A former director of a Pinochet-era intelligence agency has killed himself, days after the government announced that it would close the exclusive military prison where he was being held for human rights crimes.
The inmates were to be transferred to a less privileged detention centre.
General Odlanier Mena, 87, shot himself at home on Saturday, officials said, where he had been allowed to spend weekends since mid-2011.
He had completed half of a six-year sentence for the 1973 murder of three leftists while commander of an army regiment in Arica, northern Chile.
Mena's lawyer, Jorge Balmaceda, blamed the decision for his client's suicide.
He revealed: "In the last letter he sent me he expressed concern for the transfer, which would cause him serious moral, physical and psychological harm."
Mena, who retired from the army, was head of the National Information Centre intelligence agency from 1977 to 1980.
The Cordillera Detention Centre in eastern Santiago, where Mena had been serving his sentence, was built in the grounds of the army's telecommunications base in 2004.

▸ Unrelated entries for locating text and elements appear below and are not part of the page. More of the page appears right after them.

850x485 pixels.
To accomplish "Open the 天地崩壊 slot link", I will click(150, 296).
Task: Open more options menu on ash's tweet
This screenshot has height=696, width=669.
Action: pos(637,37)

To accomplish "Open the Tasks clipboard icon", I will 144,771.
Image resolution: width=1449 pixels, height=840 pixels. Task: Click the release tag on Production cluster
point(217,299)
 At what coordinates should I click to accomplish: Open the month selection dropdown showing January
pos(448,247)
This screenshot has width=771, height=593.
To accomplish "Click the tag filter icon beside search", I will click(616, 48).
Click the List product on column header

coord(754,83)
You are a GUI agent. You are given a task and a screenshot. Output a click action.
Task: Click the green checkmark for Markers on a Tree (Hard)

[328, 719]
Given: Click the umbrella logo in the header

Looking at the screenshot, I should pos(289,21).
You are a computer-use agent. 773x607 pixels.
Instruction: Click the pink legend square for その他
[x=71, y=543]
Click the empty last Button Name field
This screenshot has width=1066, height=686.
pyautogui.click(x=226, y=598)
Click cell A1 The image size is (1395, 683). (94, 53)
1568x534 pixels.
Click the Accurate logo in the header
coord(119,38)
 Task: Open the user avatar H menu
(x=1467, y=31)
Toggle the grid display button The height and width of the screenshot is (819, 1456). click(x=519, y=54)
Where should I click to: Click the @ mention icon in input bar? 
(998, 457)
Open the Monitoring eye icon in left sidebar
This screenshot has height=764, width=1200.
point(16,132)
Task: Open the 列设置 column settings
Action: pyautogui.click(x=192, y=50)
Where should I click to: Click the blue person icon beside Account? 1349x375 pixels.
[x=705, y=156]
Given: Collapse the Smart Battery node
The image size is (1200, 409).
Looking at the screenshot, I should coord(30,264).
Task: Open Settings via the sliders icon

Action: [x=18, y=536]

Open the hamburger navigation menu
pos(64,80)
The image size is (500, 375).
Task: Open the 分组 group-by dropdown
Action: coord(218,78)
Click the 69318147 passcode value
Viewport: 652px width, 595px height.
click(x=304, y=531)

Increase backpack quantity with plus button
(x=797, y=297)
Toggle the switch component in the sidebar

On Thursday, after reports about the preferential treatment of the Cordillera inmates prompted a public outcry, President Sebastian Piqera announced he would close the prison and transfer the 10 inmates there to Punta Peuco, a military jail on outside the capital, Santiago.
The president's decision came after a televised interview with General Manuel Contreras, former director of General Augusto Pinochet's National Intelligence Directorate, which was responsible for systematic human rights violations in the first few years of Pinochet's military dictatorship.
In the interview with CNN Chile on September 10, one day before the 40th anniversary of the coup that toppled president Salvador Allende, Contreras denied that the directorate had been responsible for any torture or crimes and expressed no remorse.
He was also imprisoned at Cordillera, serving a sentence of nearly 360 years for multiple murders and disappearances.
The Cordillera inmates, who range in age from 68 to 86 and include top commanders of the National Intelligence Directorate, lived in five cabins - each with a private bathroom - on grounds that include a tennis court, according to a court report on a visit to the jail last Monday.
They were assisted by nutritionists, kinesiologists, doctors, psychologists, social workers and a physical education professor, the report said.